Last edited by Jane Stevens (ACEs Connection staff)

We  need court advocates. We have them at our agency. They perform an invaluable, and God Bless, they are on-call 24 hours a day. They serve the dual role of court advocate and first responders.  Thank you for your work. I'm not familiar with your agency, If you would like to post some information, I'd be interested in what your agency does. We do not work with children who have sexually assaulted. We do work with exposed children, mostly through witnessing intimate partner violence. We do, however, work with adult survivors of childhood sexual assault. ACEs apply to then also. I work mostly with children when I'm not the training role. Believe, I know the limits of any type of talk therapy with that population.  In my spare time, I'm working with someone out-of-state, on program development for male survivors of sexual assault, That group is more "invisible," though we know there is a significant number of survivors. Here's one such story that has been weighing on my heart lately. I think it demonstrates the consequences of assault don't end with the original incident.

Warning: graphic description of sexual assault

I'm not a survivor of sexual assault myself, just a person of conscience who experiences moral injury when I hear of any type of abuse- human or animal. Clinicians who work with survivors, do need to keep some level of composure when working with clients, and if they ever become inured to witnessing these recounts of abuse, they need treatment themselves. That treatment could involve stepping up their own self-care, more consultation, or seeking the services of a therapist (not a colleague) themselves.

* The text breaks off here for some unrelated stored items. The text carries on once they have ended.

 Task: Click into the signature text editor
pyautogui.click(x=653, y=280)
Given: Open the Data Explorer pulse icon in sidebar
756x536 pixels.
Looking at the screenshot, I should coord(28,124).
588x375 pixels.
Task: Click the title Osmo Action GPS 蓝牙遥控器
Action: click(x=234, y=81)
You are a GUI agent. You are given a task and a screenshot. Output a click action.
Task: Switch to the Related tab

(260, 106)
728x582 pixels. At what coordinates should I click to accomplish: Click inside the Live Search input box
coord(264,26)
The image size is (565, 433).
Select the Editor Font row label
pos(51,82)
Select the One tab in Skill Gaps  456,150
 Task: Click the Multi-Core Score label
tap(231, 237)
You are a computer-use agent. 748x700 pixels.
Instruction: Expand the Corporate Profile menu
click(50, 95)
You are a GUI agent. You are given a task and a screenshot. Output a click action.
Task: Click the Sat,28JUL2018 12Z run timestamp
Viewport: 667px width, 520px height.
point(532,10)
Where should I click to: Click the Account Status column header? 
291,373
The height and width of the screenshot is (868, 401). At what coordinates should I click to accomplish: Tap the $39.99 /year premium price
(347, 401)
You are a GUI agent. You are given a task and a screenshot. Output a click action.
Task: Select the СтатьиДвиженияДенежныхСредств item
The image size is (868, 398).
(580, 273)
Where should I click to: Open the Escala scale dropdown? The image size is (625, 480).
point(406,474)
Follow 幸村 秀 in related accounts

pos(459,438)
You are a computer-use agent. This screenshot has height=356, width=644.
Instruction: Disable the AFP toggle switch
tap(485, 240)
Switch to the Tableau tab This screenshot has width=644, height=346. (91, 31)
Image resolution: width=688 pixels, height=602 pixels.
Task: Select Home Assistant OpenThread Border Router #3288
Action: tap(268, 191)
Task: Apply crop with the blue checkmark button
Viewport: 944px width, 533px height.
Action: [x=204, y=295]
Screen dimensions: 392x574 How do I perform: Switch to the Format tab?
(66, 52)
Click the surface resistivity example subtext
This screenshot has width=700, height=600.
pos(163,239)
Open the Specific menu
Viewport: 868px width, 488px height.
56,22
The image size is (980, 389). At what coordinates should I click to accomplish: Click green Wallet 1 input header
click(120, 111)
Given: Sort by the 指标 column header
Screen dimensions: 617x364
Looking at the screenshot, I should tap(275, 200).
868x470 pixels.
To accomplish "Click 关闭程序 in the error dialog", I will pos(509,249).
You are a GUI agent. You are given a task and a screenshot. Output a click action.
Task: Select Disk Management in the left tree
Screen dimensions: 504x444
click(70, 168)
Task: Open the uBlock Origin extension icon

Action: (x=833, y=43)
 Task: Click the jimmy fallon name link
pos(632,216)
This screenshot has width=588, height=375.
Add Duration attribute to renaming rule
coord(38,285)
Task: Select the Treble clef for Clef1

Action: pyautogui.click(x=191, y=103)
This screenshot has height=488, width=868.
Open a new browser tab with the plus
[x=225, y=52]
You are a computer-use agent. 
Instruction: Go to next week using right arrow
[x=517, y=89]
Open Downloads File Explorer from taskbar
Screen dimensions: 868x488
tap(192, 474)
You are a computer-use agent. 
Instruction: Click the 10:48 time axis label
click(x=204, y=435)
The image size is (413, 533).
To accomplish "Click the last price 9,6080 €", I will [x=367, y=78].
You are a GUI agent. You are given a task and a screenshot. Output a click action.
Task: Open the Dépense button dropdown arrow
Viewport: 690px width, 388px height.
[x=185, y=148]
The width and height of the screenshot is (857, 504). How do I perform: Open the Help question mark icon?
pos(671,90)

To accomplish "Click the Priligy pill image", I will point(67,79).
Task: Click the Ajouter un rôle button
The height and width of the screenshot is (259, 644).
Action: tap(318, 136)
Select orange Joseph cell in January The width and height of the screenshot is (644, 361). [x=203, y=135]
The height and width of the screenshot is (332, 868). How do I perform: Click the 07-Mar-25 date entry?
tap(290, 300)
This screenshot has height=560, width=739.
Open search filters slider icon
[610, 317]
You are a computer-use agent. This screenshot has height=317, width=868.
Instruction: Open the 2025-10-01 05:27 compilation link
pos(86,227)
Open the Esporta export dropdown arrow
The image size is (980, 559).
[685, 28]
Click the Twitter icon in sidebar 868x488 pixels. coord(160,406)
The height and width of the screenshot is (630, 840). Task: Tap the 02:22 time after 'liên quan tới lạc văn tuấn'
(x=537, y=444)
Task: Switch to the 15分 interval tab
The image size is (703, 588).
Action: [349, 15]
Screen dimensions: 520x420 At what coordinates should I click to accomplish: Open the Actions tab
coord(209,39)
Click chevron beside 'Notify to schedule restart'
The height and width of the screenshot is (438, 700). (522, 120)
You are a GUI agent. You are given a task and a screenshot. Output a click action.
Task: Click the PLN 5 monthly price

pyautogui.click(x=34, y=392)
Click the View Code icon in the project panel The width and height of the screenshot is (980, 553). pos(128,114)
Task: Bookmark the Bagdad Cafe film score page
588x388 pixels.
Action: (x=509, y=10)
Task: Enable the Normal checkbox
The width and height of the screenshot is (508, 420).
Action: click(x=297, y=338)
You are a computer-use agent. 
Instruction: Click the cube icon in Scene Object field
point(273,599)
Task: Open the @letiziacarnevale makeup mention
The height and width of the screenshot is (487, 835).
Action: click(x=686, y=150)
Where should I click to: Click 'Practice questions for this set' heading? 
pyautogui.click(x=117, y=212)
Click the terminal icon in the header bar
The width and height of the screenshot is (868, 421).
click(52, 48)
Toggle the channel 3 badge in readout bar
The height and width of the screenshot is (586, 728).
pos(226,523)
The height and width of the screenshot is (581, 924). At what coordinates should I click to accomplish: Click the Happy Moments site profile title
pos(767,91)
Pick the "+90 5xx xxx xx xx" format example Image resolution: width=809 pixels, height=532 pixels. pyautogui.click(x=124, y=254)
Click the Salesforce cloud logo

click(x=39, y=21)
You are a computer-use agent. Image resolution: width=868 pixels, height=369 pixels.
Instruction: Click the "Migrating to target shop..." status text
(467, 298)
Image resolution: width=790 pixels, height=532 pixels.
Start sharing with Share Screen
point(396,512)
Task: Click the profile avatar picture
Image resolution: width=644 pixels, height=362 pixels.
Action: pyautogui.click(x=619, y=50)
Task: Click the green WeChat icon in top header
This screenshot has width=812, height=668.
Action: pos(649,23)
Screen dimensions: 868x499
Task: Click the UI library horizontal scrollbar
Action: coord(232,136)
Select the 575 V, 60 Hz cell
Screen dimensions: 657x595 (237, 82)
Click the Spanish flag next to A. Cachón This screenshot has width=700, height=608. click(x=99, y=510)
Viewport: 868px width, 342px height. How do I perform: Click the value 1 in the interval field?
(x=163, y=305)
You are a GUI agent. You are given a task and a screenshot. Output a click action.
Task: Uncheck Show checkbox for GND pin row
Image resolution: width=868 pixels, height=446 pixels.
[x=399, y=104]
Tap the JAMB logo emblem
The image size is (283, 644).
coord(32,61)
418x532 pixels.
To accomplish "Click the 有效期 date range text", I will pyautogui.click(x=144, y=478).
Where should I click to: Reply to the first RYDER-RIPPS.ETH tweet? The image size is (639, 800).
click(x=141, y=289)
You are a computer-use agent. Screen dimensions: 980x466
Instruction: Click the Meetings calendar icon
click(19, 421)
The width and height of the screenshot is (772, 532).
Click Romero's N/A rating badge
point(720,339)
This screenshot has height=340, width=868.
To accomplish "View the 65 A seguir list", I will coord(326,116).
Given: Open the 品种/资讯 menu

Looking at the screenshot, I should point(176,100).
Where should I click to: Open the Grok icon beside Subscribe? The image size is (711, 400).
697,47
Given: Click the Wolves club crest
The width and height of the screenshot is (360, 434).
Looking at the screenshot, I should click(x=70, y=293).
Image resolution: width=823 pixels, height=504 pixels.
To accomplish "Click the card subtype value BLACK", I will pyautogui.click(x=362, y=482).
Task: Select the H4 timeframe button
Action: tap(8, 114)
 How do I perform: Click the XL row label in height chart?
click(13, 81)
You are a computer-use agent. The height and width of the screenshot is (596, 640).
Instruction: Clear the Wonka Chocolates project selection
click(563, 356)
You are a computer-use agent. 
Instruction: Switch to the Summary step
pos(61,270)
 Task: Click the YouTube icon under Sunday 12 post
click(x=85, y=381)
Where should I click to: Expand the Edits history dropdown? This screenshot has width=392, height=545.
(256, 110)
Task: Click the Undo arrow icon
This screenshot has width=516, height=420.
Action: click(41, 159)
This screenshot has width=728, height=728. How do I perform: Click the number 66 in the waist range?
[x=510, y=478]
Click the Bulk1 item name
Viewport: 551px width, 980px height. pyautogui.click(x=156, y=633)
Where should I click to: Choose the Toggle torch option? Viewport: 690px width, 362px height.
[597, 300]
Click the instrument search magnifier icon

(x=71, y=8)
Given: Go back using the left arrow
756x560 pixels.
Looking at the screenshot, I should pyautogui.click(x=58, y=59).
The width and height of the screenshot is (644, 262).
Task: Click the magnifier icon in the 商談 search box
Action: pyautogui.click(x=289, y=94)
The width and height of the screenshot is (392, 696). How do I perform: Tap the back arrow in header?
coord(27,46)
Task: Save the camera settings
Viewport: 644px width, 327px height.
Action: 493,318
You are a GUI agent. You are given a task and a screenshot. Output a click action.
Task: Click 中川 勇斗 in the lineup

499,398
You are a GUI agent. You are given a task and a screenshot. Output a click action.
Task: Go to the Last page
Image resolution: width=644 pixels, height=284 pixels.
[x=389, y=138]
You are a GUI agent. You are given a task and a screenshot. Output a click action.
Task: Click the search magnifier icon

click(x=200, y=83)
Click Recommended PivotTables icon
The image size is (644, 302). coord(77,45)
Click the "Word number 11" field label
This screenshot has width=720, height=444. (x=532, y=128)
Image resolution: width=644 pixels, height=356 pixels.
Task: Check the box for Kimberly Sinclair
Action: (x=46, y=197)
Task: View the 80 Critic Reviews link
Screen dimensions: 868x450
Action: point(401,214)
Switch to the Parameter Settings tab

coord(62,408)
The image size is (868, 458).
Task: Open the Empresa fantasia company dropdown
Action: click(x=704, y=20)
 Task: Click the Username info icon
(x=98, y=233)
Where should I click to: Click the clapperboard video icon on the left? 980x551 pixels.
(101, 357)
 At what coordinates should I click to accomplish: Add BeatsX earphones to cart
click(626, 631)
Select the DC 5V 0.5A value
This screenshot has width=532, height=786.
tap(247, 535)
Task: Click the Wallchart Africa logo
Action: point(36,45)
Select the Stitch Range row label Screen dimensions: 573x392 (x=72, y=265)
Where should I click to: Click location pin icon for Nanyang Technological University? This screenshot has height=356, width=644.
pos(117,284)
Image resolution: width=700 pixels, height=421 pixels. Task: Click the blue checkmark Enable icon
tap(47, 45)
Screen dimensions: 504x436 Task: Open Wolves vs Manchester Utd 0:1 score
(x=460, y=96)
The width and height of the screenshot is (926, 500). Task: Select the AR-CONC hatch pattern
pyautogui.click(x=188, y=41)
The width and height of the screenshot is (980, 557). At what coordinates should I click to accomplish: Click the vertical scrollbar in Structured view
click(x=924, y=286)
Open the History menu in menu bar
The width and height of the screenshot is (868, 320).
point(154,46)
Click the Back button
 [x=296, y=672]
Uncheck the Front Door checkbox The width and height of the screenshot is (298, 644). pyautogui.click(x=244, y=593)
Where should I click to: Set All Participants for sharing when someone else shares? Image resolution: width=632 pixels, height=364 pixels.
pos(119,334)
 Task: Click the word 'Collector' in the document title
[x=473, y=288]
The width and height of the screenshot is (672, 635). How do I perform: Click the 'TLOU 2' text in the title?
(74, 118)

It's the very definition of compassion fatigue.



Desperate adults who were abused as kids (for way too many beginning in infancy) from the neglect of not having the diaper changed, from having a bottle propped as the feeding, never being looked in the eyes with kind eyes, and having a cell phone or tablet shoved in our face to the rage that comes next from the parent after a simple infant cry indicating a basic need that would have always been answered in the past when we lived in a tribal setting....  

We want and need people who provide "therapy" to understand infant brain development.  We do not want to go to a big ten school to try to find someone who can help only to find out we get to be put on a pill mill by people who profess to be amazing experts but can't help us and smugly tell us that our ideas are kind of stupid because it wasn't written up in their medical textbook.   Am I a little irritated?  Yes.  I see too many people desperate to recover falling through the cracks and being blamed for not trying hard enough when the real truth is ---- having a brain that got wired for fear and terror and that operates in mostly delta and theta brain waves and dissociation and nothing is integrated with a massive right hemisphere predominance starting from the time you were in the womb doesn't just remodel itself with these simple therapies of talk or even EMDR as an older adolescent or adult.  When I took the Nature of Forgetting - Sebern stated that even Somatic Experiencing would not be enough for these people.  These are the people where the trauma problem is going from generation to generation through massive avoidant or more commonly Type D disorganized attachment.  These are the people who end up homeless or in prison and who have all the generational trauma.  Forgive the typos --- I gotta run.